Opened 11 years ago

Closed 10 years ago

#22234 closed Bug (fixed)

Special characters in database password are not escaped correctly on Windows platforms

Reported by: djangoproject.com@… Owned by: nobody
Component: Core (Management commands) Version: dev
Severity: Normal Keywords:
Cc: anubhav9042@… Triage Stage: Accepted
Has patch: yes Needs documentation: no
Needs tests: no Patch needs improvement: no
Easy pickings: no UI/UX: no

Description

https://github.com/django/django/blob/master/django/db/backends/mysql/client.py#L38

On Windows platforms, the database client command line is composed as a string, but no escaping whatsoever is performed on the parameters.
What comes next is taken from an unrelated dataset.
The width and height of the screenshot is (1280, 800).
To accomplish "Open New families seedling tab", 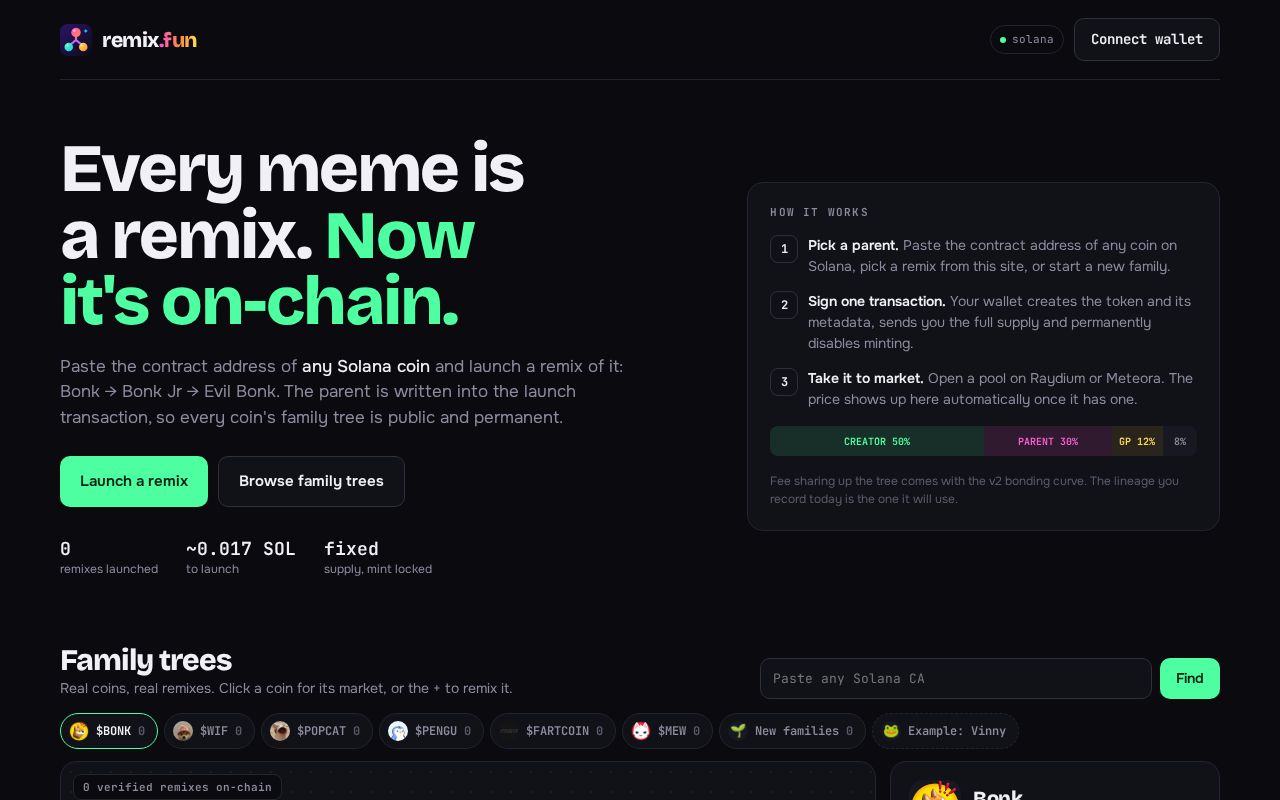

Database configuration can contain special characters (especially the password), which would require escaping.

Real-life case: http://stackoverflow.com/questions/22280126/sign-in-database-password-in-django

Change History (6)

comment:1 by djangoproject.com@…, 11 years ago

Has patch: set
Version: 1.6master

comment:2 by Baptiste Mispelon, 11 years ago

Component: Database layer (models, ORM)Core (Management commands)
Triage Stage: UnreviewedAccepted

Hi,

It seems that the different codepath on windows was added as a result of #10357.

Looking at the discussion (especially comment number 3 [1]), it seems that using subprocess was considered at the time but it wasn't used because it was incompatible with Python 2.3 which was supported at the time.
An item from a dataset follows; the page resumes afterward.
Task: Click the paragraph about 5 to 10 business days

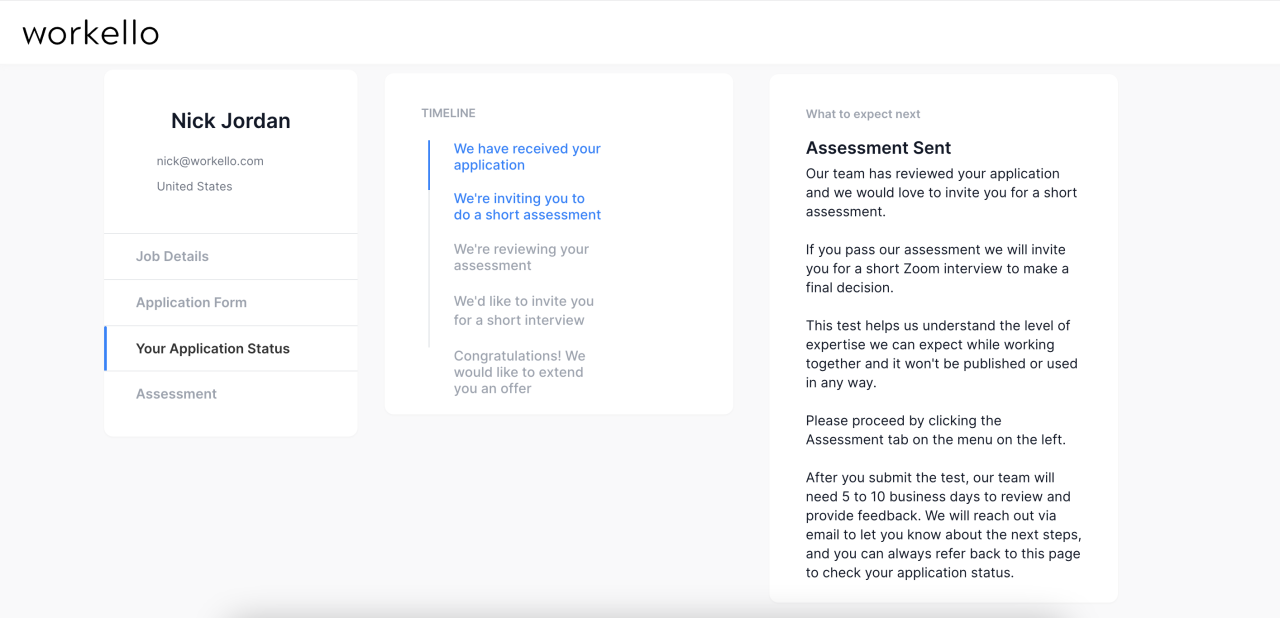Action: coord(943,525)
The patch looks good and cleans things up nicely but I don't have access to a windows box to make sure it actually works.
I'm also concerned about a potential for subtle differences between os.execp and subprocess.call. The documentation of os.execp [2] is a bit hard to read and as a result, I can't really tell exactly what differences there are between the two.

Still, I'll mark this ticket as accepted, if only on the basis that using os.system(" ".join(args)) is clearly wrong.

Thanks.

[1] https://code.djangoproject.com/ticket/10357#comment:3
[2] http://docs.python.org/2/library/os.html?highlight=os.execvp#os.execvp

comment:3 by Mihail Milushev, 11 years ago

From the subprocess.call docs:

The full function signature is the same as that of the Popen constructor - this functions passes all supplied arguments directly through to that interface.
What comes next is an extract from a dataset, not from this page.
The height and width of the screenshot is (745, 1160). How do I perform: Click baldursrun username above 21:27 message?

From the subprocess.Popen docs:

Execute a child program in a new process. On Unix, the class uses os.execvp()-like behavior to execute the child program. On Windows, the class uses the Windows CreateProcess() function.

Sounds to me subprocess.call and os.execvp are explicitly meant to be compatible on Unix, and on Windows os.execvp isn't an option anyway.

Version 0, edited 11 years ago by Mihail Milushev (next)

in reply to:  3 comment:4 by ANUBHAV JOSHI, 11 years ago

Cc: anubhav9042@… added

If only you could add a test to your PR, we can test the new implementation.

comment:5 by Mihail Milushev, 11 years ago

I would, but I'm not really sure how to approach testing this change. The fact that there are zero existing tests for the DatabaseClient implementations does not help either — it seems historical changes to backends.*.client.DatabaseClient have never included a testcase.

comment:6 by Tim Graham <timograham@…>, 10 years ago

Resolution: fixed
Status: newclosed

In bf5382c6e549d78da9f7029cd86686459b52eaed:

Fixed #22234 -- Replaced OS-specific code with subprocess.call() in dbshell.

This fixes escaping of special characters on Windows.